[Stored items]
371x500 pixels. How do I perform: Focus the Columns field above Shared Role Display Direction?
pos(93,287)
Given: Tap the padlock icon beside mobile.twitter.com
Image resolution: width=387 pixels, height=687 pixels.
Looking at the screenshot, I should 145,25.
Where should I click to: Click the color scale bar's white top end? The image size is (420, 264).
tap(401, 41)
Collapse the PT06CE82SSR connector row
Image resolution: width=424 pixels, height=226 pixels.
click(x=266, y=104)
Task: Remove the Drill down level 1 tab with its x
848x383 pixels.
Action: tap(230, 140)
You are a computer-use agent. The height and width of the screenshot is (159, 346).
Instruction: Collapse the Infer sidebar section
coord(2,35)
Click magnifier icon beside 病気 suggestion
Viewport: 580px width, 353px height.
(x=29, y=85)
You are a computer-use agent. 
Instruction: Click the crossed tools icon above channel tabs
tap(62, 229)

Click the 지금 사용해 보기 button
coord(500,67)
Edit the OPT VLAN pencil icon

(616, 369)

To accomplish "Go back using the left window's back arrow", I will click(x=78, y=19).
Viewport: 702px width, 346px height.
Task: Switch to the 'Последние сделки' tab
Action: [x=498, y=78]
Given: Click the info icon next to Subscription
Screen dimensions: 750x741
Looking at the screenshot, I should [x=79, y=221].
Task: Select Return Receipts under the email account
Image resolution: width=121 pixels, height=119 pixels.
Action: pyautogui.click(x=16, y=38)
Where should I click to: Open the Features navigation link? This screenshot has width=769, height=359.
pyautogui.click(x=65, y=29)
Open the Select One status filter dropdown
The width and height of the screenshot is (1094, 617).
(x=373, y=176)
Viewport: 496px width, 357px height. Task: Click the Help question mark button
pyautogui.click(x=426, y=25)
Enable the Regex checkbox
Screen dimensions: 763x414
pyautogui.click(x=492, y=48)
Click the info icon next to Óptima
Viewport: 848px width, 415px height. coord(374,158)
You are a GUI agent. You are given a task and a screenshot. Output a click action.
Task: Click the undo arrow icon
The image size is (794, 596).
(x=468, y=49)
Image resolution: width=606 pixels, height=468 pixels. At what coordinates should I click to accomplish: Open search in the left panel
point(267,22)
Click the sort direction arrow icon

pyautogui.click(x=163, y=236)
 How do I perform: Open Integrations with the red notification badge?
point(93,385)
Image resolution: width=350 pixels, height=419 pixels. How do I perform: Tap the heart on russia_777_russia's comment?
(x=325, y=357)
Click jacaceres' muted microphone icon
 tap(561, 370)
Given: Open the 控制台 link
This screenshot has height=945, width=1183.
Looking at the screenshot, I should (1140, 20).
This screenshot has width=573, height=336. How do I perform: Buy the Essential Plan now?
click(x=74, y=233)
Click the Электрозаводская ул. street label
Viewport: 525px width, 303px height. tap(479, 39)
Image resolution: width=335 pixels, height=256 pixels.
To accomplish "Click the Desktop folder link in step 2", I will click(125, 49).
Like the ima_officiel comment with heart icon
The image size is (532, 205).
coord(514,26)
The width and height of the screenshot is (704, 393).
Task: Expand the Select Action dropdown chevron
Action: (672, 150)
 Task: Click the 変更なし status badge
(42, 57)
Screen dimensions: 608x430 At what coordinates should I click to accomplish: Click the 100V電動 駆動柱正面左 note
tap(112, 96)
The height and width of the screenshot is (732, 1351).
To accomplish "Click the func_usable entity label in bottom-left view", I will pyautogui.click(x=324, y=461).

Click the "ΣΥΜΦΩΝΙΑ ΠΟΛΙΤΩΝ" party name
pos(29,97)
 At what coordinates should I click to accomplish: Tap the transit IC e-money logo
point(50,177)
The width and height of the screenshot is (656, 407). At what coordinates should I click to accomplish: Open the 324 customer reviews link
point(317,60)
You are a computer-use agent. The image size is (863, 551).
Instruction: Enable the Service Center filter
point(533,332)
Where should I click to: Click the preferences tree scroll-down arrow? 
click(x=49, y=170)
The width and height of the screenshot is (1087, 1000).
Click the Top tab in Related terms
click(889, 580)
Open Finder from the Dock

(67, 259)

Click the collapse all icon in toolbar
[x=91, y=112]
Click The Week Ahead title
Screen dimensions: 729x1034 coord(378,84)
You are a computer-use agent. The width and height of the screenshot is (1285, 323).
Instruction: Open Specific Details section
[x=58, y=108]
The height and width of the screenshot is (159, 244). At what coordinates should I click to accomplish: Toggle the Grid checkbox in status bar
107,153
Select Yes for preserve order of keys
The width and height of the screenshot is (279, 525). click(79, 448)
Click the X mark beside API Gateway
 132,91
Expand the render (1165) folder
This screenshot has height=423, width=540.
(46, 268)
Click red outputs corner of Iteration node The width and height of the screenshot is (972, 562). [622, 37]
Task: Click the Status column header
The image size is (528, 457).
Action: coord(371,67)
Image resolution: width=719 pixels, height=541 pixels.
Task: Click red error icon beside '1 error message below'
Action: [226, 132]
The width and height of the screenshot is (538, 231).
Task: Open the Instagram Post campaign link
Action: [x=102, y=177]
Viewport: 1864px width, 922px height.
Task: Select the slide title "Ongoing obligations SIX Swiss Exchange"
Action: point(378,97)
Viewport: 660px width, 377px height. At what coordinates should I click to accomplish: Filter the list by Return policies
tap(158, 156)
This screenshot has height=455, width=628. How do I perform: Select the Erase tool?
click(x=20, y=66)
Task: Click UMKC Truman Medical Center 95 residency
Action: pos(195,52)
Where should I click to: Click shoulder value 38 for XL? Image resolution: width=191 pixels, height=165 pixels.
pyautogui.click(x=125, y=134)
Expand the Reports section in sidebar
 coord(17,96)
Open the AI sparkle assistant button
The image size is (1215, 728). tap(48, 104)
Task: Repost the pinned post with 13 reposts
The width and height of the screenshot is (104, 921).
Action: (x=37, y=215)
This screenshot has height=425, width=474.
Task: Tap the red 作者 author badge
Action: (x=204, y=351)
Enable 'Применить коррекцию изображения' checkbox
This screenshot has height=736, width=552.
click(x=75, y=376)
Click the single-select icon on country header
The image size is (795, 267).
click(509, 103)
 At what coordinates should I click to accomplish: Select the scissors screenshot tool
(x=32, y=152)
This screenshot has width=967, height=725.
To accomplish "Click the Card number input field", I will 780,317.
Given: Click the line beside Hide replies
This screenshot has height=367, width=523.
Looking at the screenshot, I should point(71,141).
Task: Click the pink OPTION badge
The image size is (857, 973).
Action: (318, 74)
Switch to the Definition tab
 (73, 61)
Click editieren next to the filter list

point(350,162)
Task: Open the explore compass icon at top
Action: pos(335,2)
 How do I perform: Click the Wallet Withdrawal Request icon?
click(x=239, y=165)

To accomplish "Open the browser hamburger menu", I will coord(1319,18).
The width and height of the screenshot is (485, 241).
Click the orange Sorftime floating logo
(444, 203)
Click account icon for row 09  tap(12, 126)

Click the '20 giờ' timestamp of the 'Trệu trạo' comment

= DIRECTIONS FOR THIS TASK =
From the records above, retype only the lines starting at the line that contains "You are a computer-use agent. The image" and ending at the line that contains "Task: Click the Status column header", both included.

= RESPONSE AREA =
You are a computer-use agent. The image size is (863, 551).
Instruction: Enable the Service Center filter
point(533,332)
Where should I click to: Click the preferences tree scroll-down arrow? 
click(x=49, y=170)
The width and height of the screenshot is (1087, 1000).
Click the Top tab in Related terms
click(889, 580)
Open Finder from the Dock

(67, 259)

Click the collapse all icon in toolbar
[x=91, y=112]
Click The Week Ahead title
Screen dimensions: 729x1034 coord(378,84)
You are a computer-use agent. The width and height of the screenshot is (1285, 323).
Instruction: Open Specific Details section
[x=58, y=108]
The height and width of the screenshot is (159, 244). At what coordinates should I click to accomplish: Toggle the Grid checkbox in status bar
107,153
Select Yes for preserve order of keys
The width and height of the screenshot is (279, 525). click(79, 448)
Click the X mark beside API Gateway
 132,91
Expand the render (1165) folder
This screenshot has height=423, width=540.
(46, 268)
Click red outputs corner of Iteration node The width and height of the screenshot is (972, 562). [622, 37]
Task: Click the Status column header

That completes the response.